On the flip side, the transport sector took a hit, with activity falling nearly 9% year-over-year, primarily due to lower rail shipments and the cessation of Russian gas transit. The state-owned railway company Ukrzaliznytsia reported reduced grain transport as older stockpiles from 2021-2022 were exhausted.
The energy sector also faced challenges. Natural gas storage facilities held 10 bcm as of Aug. 5, or 32.3% capacity - the lowest level in 12 years. To meet winter needs, at least 13 bcm must be stored by Nov. 1. State-owned gas giant Naftogaz is speeding up gas injection into Ukraine's underground storage facilities and is seeking alternative sources to secure winter supplies. Repeated attacks on gas infrastructure remain a significant drag on growth.
Energy trade showed a different trend, with imports of natural gas climbing 24.7% in July, led by Hungary. Electricity exports increased 16% month-on-month to 282.2 thousand MWh in July, with Moldova accounting for 41% of shipments.

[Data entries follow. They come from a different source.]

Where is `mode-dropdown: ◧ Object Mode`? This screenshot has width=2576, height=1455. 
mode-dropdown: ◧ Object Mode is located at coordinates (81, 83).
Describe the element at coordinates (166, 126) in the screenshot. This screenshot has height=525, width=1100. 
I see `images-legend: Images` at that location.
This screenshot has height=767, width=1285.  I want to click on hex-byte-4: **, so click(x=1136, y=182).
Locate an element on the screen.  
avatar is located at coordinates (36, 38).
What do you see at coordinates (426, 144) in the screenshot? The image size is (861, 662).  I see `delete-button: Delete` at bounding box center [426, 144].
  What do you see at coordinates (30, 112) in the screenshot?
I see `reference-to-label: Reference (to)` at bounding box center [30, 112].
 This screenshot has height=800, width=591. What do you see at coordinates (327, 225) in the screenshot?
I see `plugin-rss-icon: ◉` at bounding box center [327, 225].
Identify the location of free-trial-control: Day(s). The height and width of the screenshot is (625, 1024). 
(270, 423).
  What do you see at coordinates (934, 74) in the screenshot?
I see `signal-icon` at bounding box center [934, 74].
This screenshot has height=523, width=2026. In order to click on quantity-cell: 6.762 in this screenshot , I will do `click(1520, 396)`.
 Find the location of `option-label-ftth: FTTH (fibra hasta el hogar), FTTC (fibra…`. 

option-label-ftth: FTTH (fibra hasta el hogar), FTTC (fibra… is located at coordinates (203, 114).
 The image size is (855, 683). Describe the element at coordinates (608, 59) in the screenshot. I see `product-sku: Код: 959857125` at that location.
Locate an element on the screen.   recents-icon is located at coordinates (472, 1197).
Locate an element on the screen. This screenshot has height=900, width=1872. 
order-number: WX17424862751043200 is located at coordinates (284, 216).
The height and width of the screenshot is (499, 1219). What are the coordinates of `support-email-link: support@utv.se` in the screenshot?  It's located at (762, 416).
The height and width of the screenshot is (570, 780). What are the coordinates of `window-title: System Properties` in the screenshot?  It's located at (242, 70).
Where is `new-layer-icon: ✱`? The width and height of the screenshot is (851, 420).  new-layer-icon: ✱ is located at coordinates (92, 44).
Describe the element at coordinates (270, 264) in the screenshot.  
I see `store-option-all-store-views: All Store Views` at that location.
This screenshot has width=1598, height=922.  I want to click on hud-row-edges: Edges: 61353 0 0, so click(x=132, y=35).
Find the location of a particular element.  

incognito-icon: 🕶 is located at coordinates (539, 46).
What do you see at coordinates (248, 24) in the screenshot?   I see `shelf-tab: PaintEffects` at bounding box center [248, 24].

Ukraine's economy shrank 1% year-over-year in July, mainly due to weaker agricultural output. The ongoing destruction of industrial facilities, infrastructure, and housing has intensified migration pressures and labor market strains.
The National Bank of Ukraine (NBU) lowered its GDP forecast to 2.1% for 2025, and the International Monetary Fund (IMF) and the German Economic Team (GET) revised their forecasts down to 2%. In the second half of 2025, the state development bank KfW adjusted its growth forecast for Ukraine, expecting slight economic growth by the end of the year. No other specific institutions updating Ukraine's growth forecasts in that period were identified in the search results.
A rapid stabilization could trigger stronger private investment and consumption, offsetting the constraints of heavy defense-driven fiscal spending. Ukraine's grain and flour exports dropped 57.7% in the opening weeks of the 2025/26 marketing year, due to a smaller harvest following the 2024 drought and the reintroduction of EU export quotas.
Sectoral trends showed oil processing falling further, while clothing and footwear output rose. Energy trade and electricity exports could potentially offset some of the losses in other sectors, but the challenges in the energy and transport sectors, coupled with the ongoing conflict, present significant obstacles to sustainable growth.